● **EXERCÍCIO ESCRITO 1**
Traduza para o inglês esta frase do trecho sobre o tráfico de escravos: "Não se trata apenas da recordação triste de um passado distante, hoje, superado."

● **TRECHO APRESENTADO**

Países da África enfrentam situações de vida mais pobres e difíceis. Talvez a partir deste pretexto, na República Democrática do Congo e em países vizinhos, o governo dos Estados Unidos faz prospecção de petróleo e várias empresas multinacionais desenvolveram minas de diamantes. Pagam ao governo local preços irrisórios pela ocupação da terra e dão trabalho a moradores locais por um prato de comida ou por uma taxa mínima, pago ao governo e não aos trabalhadores. Estes não vêem salário, mesmo se se matam em um trabalho pesado e realizado em condições de risco. Neste contexto, compreendemos por que a ONU faz questão, cada ano, de dedicar o 23 de agosto como “dia internacional da lembrança do tráfico de escravos e de sua abolição”. Não se trata apenas da recordação triste de um passado distante, hoje, superado. Ao contrário, os organismos internacionais calculam que quatro milhões de seres humanos, atualmente, são vítimas do tráfico de escravos. No Darfur e em alguns países da África, mercadores de escravos ainda se concentram nas fronteiras para vender crianças de oito a doze anos, por 500 ou 1000 dólares cada uma. Nos países da antiga União Soviética e na Europa Oriental, mulheres e moças de menor idade são seqüestradas e levadas para ser escravas sexuais nas estradas da Espanha, Itália e da França. Nesse tráfico, o preço por uma pessoa pode chegar até 30 mil dólares. Assim, esse negócio macabro gera até 12 bilhões de dólares por ano. E, infelizmente, o Brasil é dos países mais envolvidos neste comércio de seres humanos para a Europa.

● **INFORMAÇÕES FORNECIDAS**

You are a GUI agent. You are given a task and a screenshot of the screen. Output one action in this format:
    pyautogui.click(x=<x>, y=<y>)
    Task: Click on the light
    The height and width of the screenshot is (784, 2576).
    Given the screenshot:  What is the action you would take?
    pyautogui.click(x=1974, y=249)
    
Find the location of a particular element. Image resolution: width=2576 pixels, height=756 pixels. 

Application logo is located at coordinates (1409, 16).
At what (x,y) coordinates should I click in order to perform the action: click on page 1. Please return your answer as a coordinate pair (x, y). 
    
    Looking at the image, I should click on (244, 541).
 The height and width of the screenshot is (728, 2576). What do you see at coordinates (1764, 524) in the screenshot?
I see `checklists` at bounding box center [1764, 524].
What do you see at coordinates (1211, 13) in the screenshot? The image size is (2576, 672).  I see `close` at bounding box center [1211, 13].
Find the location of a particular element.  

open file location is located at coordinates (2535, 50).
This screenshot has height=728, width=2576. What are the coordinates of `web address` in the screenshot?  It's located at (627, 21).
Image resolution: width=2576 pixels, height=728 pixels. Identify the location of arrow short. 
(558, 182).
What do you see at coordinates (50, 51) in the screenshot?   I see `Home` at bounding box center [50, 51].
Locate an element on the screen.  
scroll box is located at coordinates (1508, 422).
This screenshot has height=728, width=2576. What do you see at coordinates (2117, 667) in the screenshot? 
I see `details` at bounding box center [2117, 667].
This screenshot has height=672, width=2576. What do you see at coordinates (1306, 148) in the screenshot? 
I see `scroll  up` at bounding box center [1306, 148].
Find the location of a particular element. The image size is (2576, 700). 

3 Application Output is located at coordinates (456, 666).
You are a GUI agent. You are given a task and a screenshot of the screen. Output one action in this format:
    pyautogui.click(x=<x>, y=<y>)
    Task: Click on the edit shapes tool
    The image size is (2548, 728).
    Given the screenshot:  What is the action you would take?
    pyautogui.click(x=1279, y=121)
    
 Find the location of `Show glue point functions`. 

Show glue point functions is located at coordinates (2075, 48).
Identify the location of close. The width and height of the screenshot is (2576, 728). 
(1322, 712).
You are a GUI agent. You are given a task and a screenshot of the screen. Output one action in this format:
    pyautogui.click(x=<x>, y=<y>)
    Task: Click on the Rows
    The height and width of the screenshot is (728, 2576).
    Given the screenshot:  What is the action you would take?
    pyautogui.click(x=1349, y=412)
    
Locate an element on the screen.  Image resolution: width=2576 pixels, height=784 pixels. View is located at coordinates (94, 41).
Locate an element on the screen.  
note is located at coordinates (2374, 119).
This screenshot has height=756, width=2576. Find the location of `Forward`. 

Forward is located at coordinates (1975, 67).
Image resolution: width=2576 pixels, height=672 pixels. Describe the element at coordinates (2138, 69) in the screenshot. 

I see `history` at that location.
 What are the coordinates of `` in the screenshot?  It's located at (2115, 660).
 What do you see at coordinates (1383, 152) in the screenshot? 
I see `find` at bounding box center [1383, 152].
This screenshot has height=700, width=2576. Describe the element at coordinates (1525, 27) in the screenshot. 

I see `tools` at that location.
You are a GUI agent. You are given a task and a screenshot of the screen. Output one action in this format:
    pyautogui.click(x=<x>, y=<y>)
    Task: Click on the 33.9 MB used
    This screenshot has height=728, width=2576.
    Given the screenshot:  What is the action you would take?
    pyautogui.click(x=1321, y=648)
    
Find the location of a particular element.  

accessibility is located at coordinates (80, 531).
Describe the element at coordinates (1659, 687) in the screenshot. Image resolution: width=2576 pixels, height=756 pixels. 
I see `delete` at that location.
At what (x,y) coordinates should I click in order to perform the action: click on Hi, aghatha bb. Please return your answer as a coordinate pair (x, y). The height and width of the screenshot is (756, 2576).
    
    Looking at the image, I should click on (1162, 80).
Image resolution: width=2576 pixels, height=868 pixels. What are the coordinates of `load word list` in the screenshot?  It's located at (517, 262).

● **EXERCÍCIO ESCRITO 2**
Por favor, reproduza fielmente, da listagem, o trecho que vai da linha que contém "This screenshot has height=672, width=2576." até a linha que contém "3 Application Output", incluindo as duas.

● **SOLUÇÃO COMPLETA 1**
It is not merely the sad remembrance of a distant past, now overcome.

● **SOLUÇÃO COMPLETA 2**
This screenshot has height=672, width=2576. What do you see at coordinates (1306, 148) in the screenshot? 
I see `scroll  up` at bounding box center [1306, 148].
Find the location of a particular element. The image size is (2576, 700). 

3 Application Output is located at coordinates (456, 666).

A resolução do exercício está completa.